March 27, 2008

Study presents options for proposed power plant

by Tim Crosby

CARBONDALE, Ill. — Officials at Southern Illinois University Carbondale today (March 27) announced they will explore several options as the University pursues a coal gasification power plant.

University officials received the results of the pre-feasibility study conducted by Black & Veatch Corp. in February. A grant from the Illinois Department of Commerce and Economic Opportunity funded the study, designed to uncover any "fatal flaws" with the concept that would cause officials to reject the idea out of hand.

While the pre-feasibility study found no fatal flaw with the concept of building such a power plant on or near University property, University officials say the study also indicates they might be wise to pursue building a larger plant on a different site in cooperation with partners.

"The study represents the University's continuing efforts to research and explore ways in which to reduce our financial exposure to ever-increasing energy costs," Southern Illinois University President Glenn Poshard said.

Coal gasification is the process of using chemistry to turn solid coal into synthetic gas that is converted into electricity, fuels and chemicals. It is a potentially cleaner, more efficient means of generating power that can also can operate in conjunction with an effective carbon dioxide capture system.

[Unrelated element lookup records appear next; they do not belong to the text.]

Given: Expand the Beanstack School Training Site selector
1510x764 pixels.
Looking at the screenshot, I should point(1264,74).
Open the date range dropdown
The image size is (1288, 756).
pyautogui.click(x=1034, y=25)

The study found that coal gasification is a proven technology with many advantages, although there are a limited number of plants currently utilizing this technology. This lack of commercial application contributes to high cost estimates.

The University's current steam boilers produce 12 to 15 percent of the electricity needed to power the campus, and do so at less than half the cost of electricity the University purchases in the marketplace. This co-generation capability spurred officials' initial interest in studying the potential for greater energy independence.

University officials initially proposed building a 150- to 200-megawatt plant on one of three sites — west of the main SIUC campus in the McLafferty Annex area, in the Southern Hills area or near its coal research annex in nearby Carterville. The plant would fulfill several missions, such as underscoring SIUC's position as a leader in coal-based technology and supplying a reliable and predictably priced source of electrical power to the campus. Volatile energy prices are a bane to university communities as they struggle to control expenses.

In essence, a bigger plant, though more expensive to build, is more economical in terms of the cost per megawatt that it will generate, said John S. Mead, director of the Coal Extraction and Utilization Center at SIUC. A bigger plant takes greater advantage of certain economies of scale and ends up being cheaper in the long run.

Building a bigger plant, such as one capable of producing 300 megawatts or more, could open up other opportunities, such as supplying other state universities and buildings with power. SIUC, for instance, typically uses 13 or 14 megawatts and 20 megawatts at its peak. University leaders and others will need to investigate the possibility of supplying the other state offices or selling off the surplus energy a bigger plant would generate.

Because of the greater cost associated with building such a plant, the University also should investigate partnering with other entities for the project, officials said. Such partners might include utilities and other power producers, technology developers, coal producers and other investment firms and other power users, for instance. Partnering with other groups will defray the initial costs of engineering and building the plant and might provide additional expertise in marketing and delivering the power it supplies.

Philip S. Gatton, director of Plant and Service Operations at SIUC, said the report contains important information.

"While the information in the engineering study points out the soaring costs associated with new construction of the next generation of power plants, it also reveals that such an investment would produce clean, reliable and affordable electricity for the next 30 years," Gatton said.

The study also showed building a gasification power plant on one of the three proposed sites, while possible, is probably not practical, officials said. The three sites currently do not have the needed infrastructure in place to support such a plant, such as rail or heavy roads to convey coal into the site. Even if such expensive infrastructure were in place, the additional heavy activity and traffic associated with supplying and running a power plant might not mesh with the character of the areas surrounding the proposed sites.

Instead, Mead said the University could work with future partners to find a more suitable site to construct the power plant.

The University would bring important aspects to a team aimed at building the plant, Mead said.

"We bring the need for power, the research expertise, environmental advocacy and a position as a leader in the area," Mead said. "We would bring a lot of value to any team."